With all these new releases, we’re tracking them with our new Relative Adoption Metrics (RAM), a measurement tool that normalizes model downloads relative to peer models in their size class. This has already been an extremely useful tool for us, highlighting underrated models like GPT-OSS, which is literally off the charts in how downloaded it is — the most popular American open-weights model since Llama 3.1. A RAM score >1 means the model is on track to be a top 10 all-time downloaded model in its size class. We’re particularly interested to see how the early adoption of the smaller Qwen 3.5 dense models will go relative to Qwen 3 — balancing Qwen’s ever growing brand with a trickier, hybrid model architecture that can push the limits of some open-source tools.
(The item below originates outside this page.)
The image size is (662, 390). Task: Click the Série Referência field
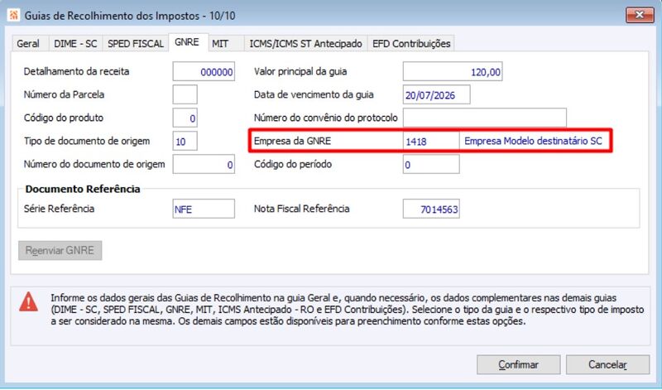[204, 209]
A summary of the RAM scores for some of the popular models released late in 2025 is below, highlighting Kimi K2 Thinking and some OCR models as clear winners. DeepSeek V3.2, and their other recent large models, have wildly underperformed DeepSeek’s earlier releases in 2025.
Artifacts Log
Our Picks
Qwen3.5-397B-A17B by Qwen: The long-awaited update to Qwen is finally here. It comes in various sizes from 0.8B to 27B (dense) and 35B-A3B to 397B-A17B (MoE), some of them even with base models. All of them are multi-modal, use reasoning by default and are based on the Qwen-Next architecture with GDN layers.
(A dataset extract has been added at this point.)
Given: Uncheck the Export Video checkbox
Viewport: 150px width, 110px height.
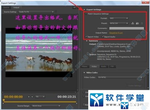Looking at the screenshot, I should [x=86, y=37].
We tested these models over the last few days, and they are a clear upgrade over the previous version: There are a lot of substantial improvements across the board, making them perfect workhorses for a wide range of tasks.
Their style and instruction-following have improved, and the models are even better at multilingual tasks, covering more languages.
However, at least the small models (still) tend to overthink. You can turn off reasoning by disabling it in the chat template.Step-3.5-Flash by stepfun-ai: StepFun really stepped up its game (no pun intended), releasing a 196B-A11B MoE with strong metrics across the board. It is especially strong in math benchmarks, beating out models that are several times larger than it.
GLM-5 by zai-org: A 744B-A40B release from the Zhipu team, which has resulted in such a big increase in demand that they raised prices for their coding plan. It also comes with an accompanying tech report.
MiniMax-M2.5 by MiniMaxAI: Despite the relatively small size, Minimax-M2.5 can rival models such as GLM-5 and Kimi K2.5 and has quickly become one of the favorites of the community.
OpenThinker-Agent-v1 by open-thoughts: OpenThinkers, known for their open reasoning releases (such as OpenThoughts 3) are now tackling agentic reasoning. Their initial release includes SFT and RL data, as well as a “lite” version of terminal-based tasks to evaluate smaller models.
The subtle differences in architecture of these models are covered in detail in the similar, more technically focused, round-up from Sebastian Raschka, PhD — it’s a good complement if you’re looking to go deeper:
Models
General Purpose
Tri-21B-Think by trillionlabs: The Korean Trillion Labs is a repeated guest at the Artifacts series. This time, they are releasing a 21B reasoning model with support for English, Korean and Japanese.
MiniCPM-SALA by openbmb: An English and Chinese 8B model with sparse attention, supporting a 1M context window.